---------- DANE WEJŚCIOWE ----------
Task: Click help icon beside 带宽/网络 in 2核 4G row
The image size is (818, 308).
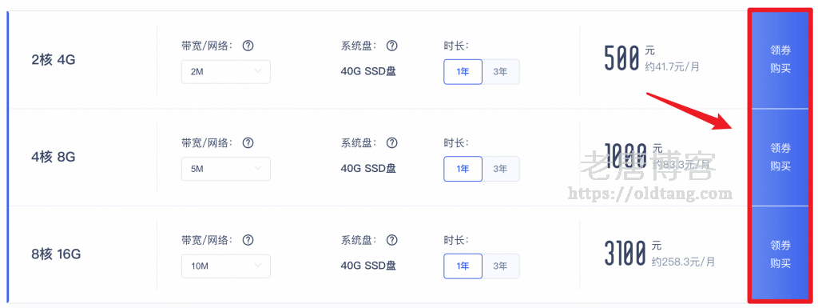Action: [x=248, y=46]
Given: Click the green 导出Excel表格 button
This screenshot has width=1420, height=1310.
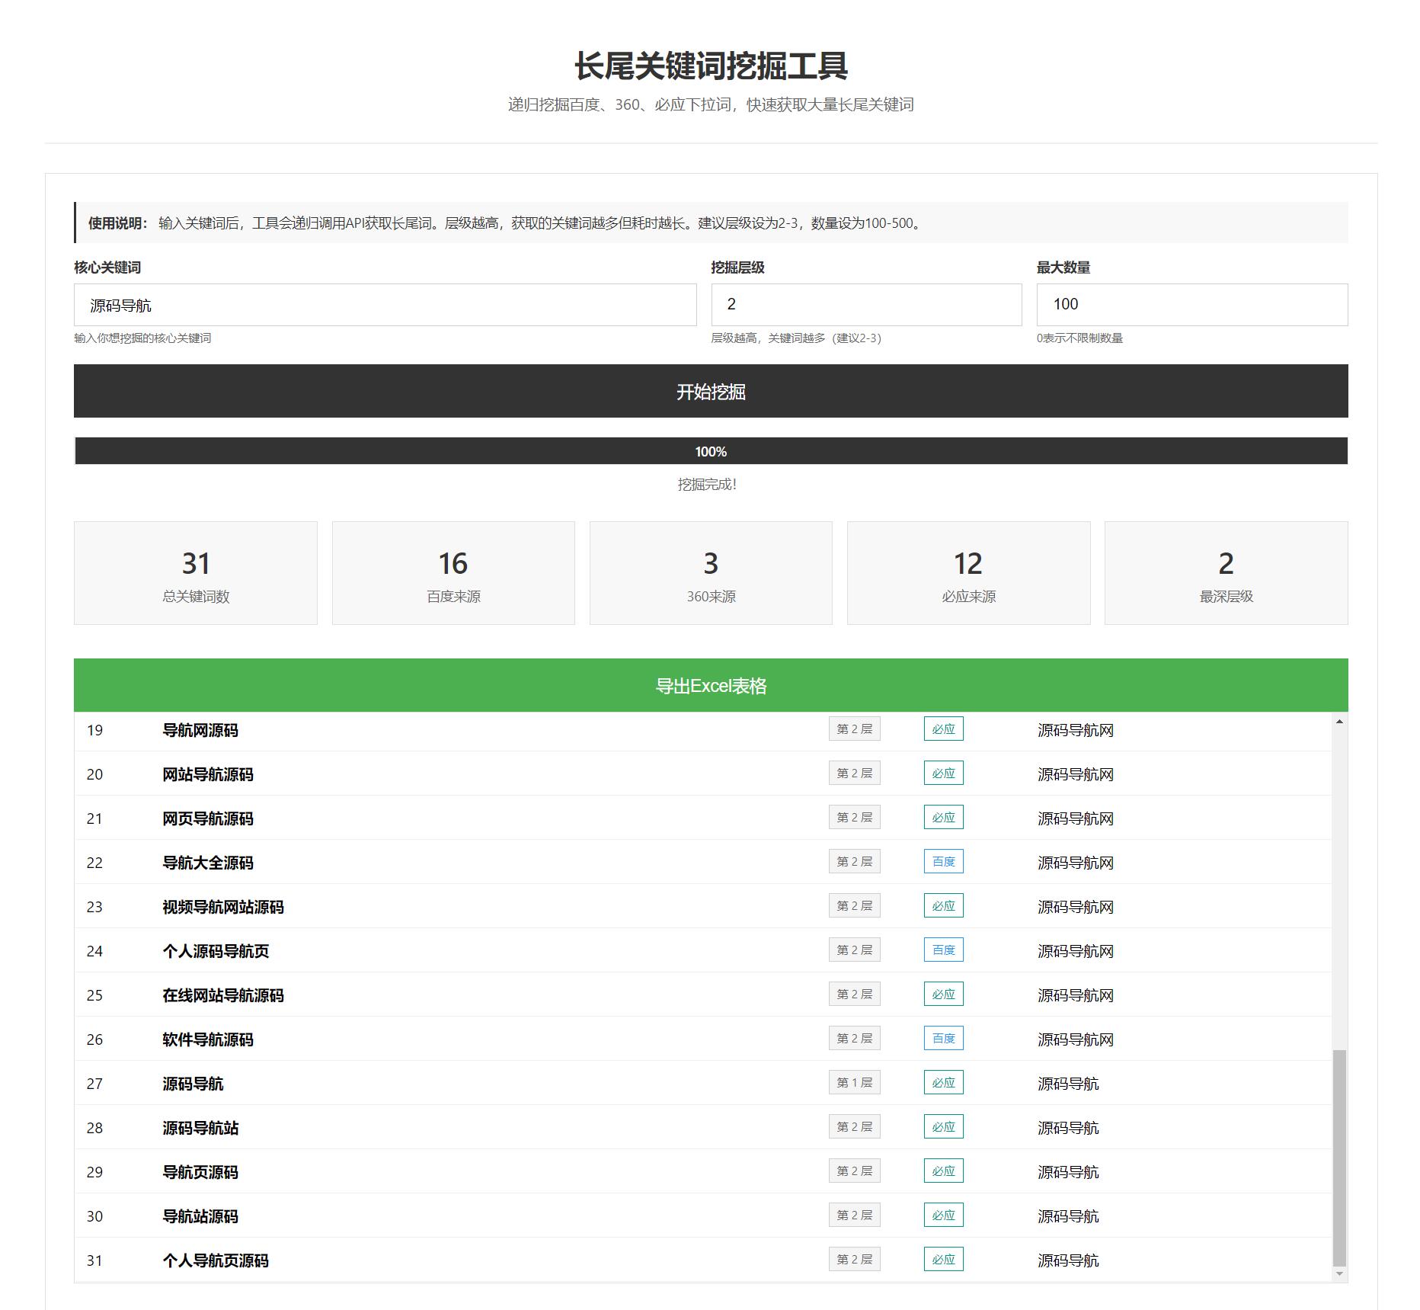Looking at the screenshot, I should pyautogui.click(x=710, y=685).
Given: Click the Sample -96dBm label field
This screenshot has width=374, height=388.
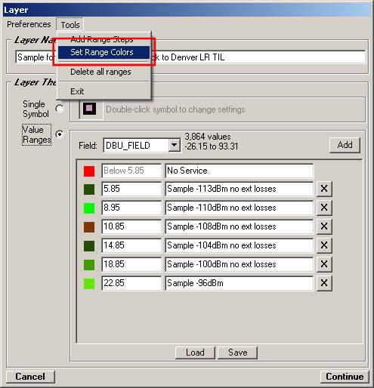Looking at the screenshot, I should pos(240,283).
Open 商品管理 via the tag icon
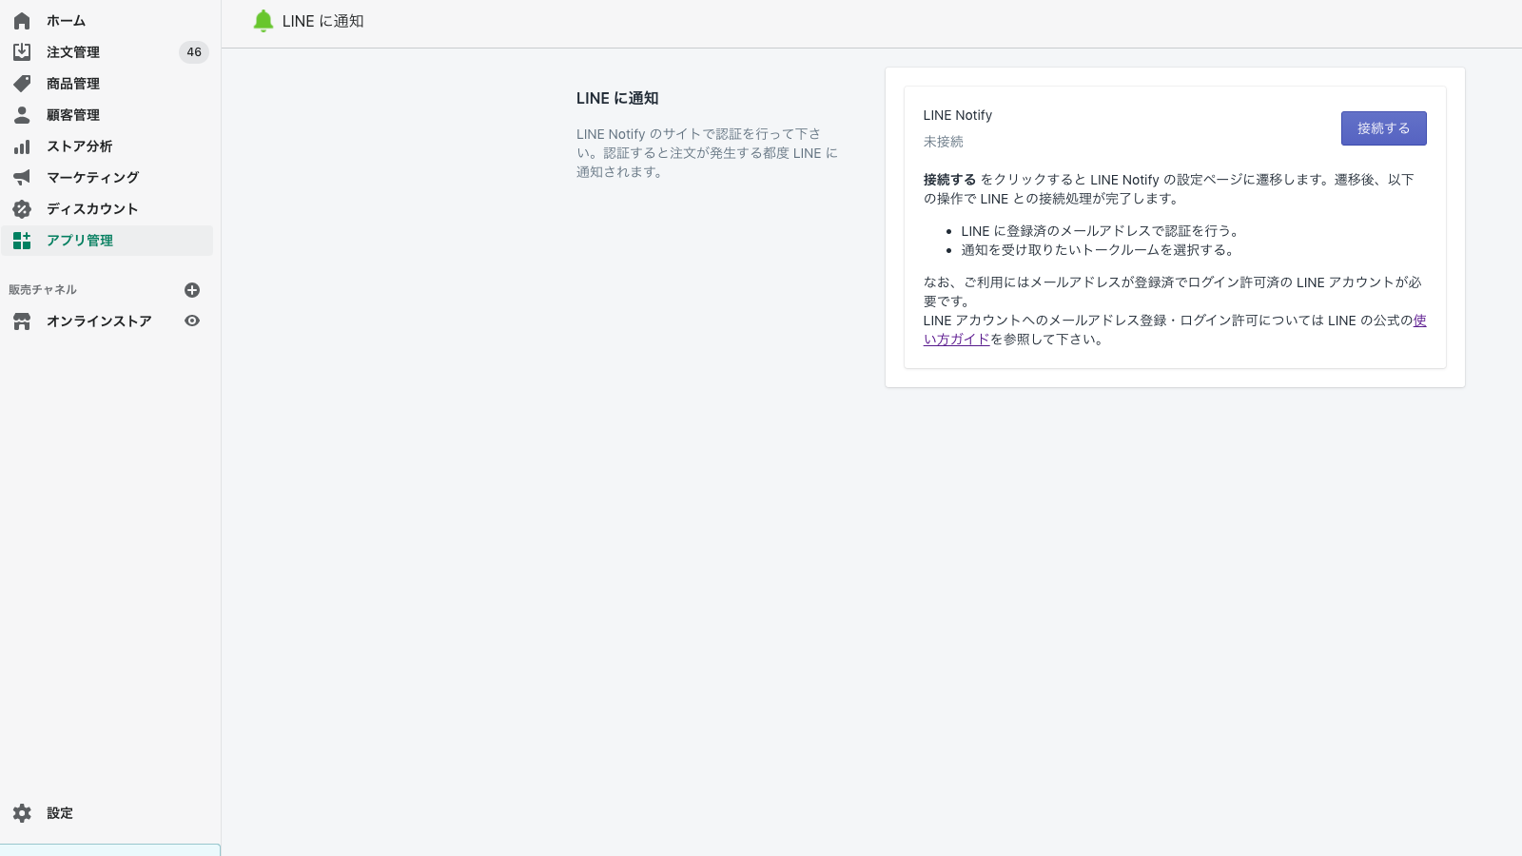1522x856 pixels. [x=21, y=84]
----------
---------- DANE WEJŚCIOWE ----------
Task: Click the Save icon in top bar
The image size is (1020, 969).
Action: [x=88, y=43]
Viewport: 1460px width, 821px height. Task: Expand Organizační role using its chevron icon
----------
• [KRÓTKIE ĆWICZENIE]: Przekształć w tabelę Markdown tę część listingu, która otwiera się wierszem zawierającym "Task: Click the Save icon in top bar", a zamyka wierszem zawierającym "Viewport: 1460px width, 821px". W kolumnie "Nr" wpisz numer kolejny, a w kolumnie "Treść" sam wiersz. Puste wiersze pomiń.

• [ODPOWIEDŹ]:
| Nr | Treść |
|---|---|
| 1 | Task: Click the Save icon in top bar |
| 2 | The image size is (1020, 969). |
| 3 | Action: [x=88, y=43] |
| 4 | Viewport: 1460px width, 821px height. Task: Expand Organizační role using its chevron icon |